I was reminded recently why engineering is such a fantastic career and being an engineer is the best job I can imagine. When you boil it right down, it is really all about solving problems for people. Some other professions can, I suppose, make the same claim: doctors for example. But they have to deal with “wetware” as the IT folks call us normal people and that can get a bit too icky for me.

Of course, finding the solution to a problem can sometimes be a frustrating process. There are several mantras that I cling to in these dark times.
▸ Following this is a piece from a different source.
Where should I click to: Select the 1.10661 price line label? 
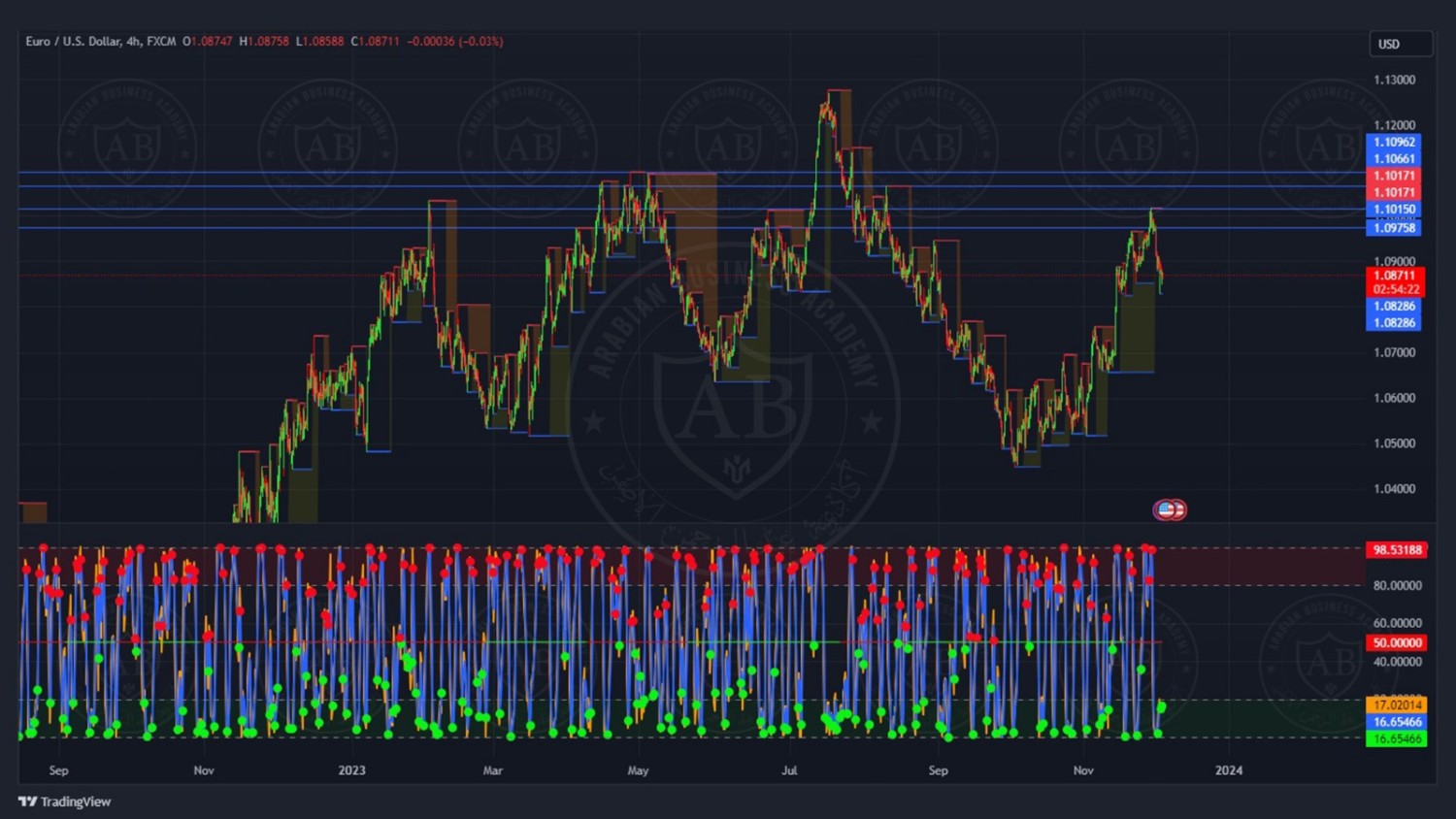tap(1393, 158)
One of my favorites is “The problem is always completely baffling until you ‘get it,’ and then the solution is blindingly obvious.” It also helps to remember the words of Sherlock Holmes as told by Arthur Conan Doyle in “The Sign of the Four”: “when you have eliminated the impossible, whatever remains, however improbable, must be the truth.” Many other aphorisms also help, such as Occam’s Razor, which states that when faced with two possible explanations of what is happening, the simpler one is usually correct.

One of the most puzzling cases I ever dealt with concerned a spiral freezer in a food factory; the tale is retold here but some of the facts have been adjusted to keep the case anonymous. The freezer was in the middle of a large production area and was supposed to run at a suction condition of –40°F (–40°C) but back at the compressor it was –58°F (–50°C). The refrigerant was R-22 (it was a long time ago), so running at such a low back pressure caused lots of problems including loss of capacity.

The surge drum and pumps were in the machinery room together with the compressor and the suction line from the freezer to the machinery room ran up and down all through the roof space above the production area. The contractor who had installed the system analyzed the operating performance and concluded that the root cause of this symptom of low compressor suction pressure must be excessive pressure drop in the wet suction line caused by the many ups and downs of the pipe as it snaked through the space.

He managed to get hold of a second-hand surge drum and pump set and got permission from the factory owner to install it right next to the freezer with a very short wet suction line from the evaporator to this new surge drum. The original suction line could now run without any liquid in it, thus reducing the pressure losses caused by all the risers.

The original surge drum pumped liquid to the new surge drum and the new surge drum pumped to the adjacent evaporator. The plant was recommissioned and set to work. Back at the compressor the saturated suction temperature was –58°F (–50°C). The poor contractor concluded that his initial diagnosis had been wrong. He admitted he was stumped and he walked away.

I was asked to give a second opinion. I reviewed all of the original reports and concluded that the initial diagnosis was 100% correct; the plant had been suffering from a high pressure drop in the wet suction line due to the liquid risers. However, because the only available surge drum was second-hand, it was far too large for the freezer duty. It had been in service before and was quite dirty inside.

When the commissioning engineer tried to trim down the pump flow rate, the throttling valves would all choke up very quickly, so they were left wide open. As a result the R-22 flow rate in the evaporator was far too high. The liquid didn’t boil inside the coil and what little heat was gained appeared as flash gas in the return to the new drum.

What had happened was the original problem was correctly diagnosed and was cured by a solution that unfortunately introduced a second problem with exactly the same symptoms. The second solution was to clean up the new drum and fit smaller pumps. Suddenly, the plant burst into life and the compressor suction condition became –40°F (–40°C) as it should have been all along.